L’intention de « raccourcir les procédures judiciaires pour les litiges de consommation » figurait déjà dans l’accord de coalition, mais n’avait pas encore été précisée. M. Beenders examine actuellement avec le ministère de la Justice où ces nouveaux tribunaux peuvent être mis en place. La ministre des Classes moyennes, des Indépendants et des PME, Éléonore Simonet (MR) a fait savoir samedi qu’elle n’était pas favorable à cette proposition.
Onéreux et inutile
« Créer une nouvelle couche judiciaire serait non seulement très onéreuse, à l’heure où l’on tente plutôt de réduire le coût de l’État, mais aussi inutile. De plus, cela sèmerait la confusion auprès des consommateurs, alors que l’objectif du gouvernement est justement de raccourcir les délais des procédures judiciaires et leur complexité, que ce soit pour les consommateurs, les travailleurs et les entreprises », souligne la ministre.

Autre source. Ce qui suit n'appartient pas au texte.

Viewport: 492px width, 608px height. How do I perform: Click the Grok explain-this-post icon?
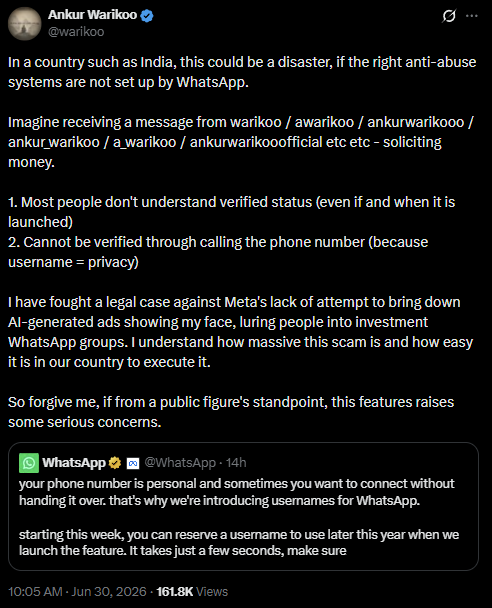point(449,16)
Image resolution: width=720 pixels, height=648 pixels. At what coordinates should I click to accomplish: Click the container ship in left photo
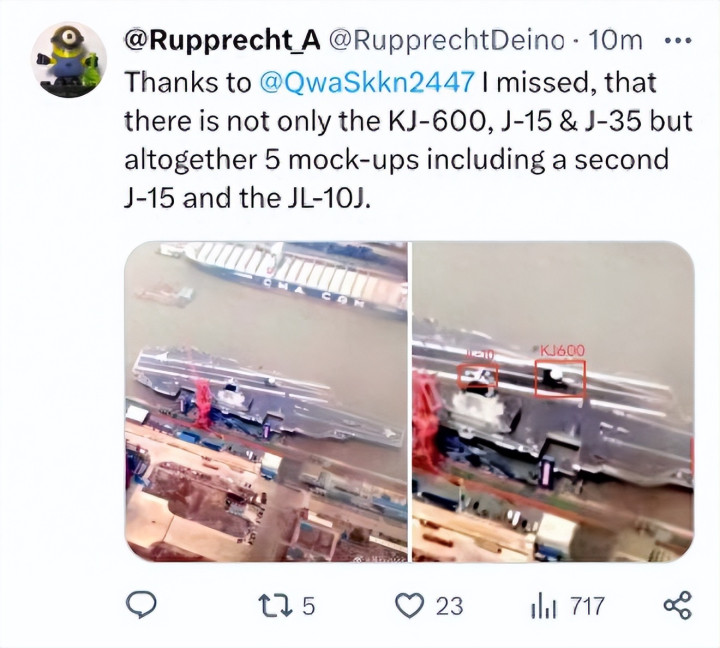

« De plus, le ministre Beenders oublie que de nombreuses entreprises sont souvent, elles-mêmes, victimes de défauts de paiement par leurs clients. Enfin, cette vision unilatérale qui laisse à penser que le secteur de la construction (l’un des principaux pourvoyeurs d’emplois du pays) est un monde de voleurs n’est pas acceptable. »
Moderniser le loi Breyne
Éléonore Simonet ajoute que l’accord de gouvernement prévoit justement de moderniser la loi Breyne qui a pour but de protéger les consommateurs face aux pratiques commerciales déloyales. L’accord prévoit également la mise en place d‘un service de médiation dédié au secteur de la construction, ainsi qu’un régime de protection juridique spécifique pour les consommateurs qui entreprennent des travaux de rénovation.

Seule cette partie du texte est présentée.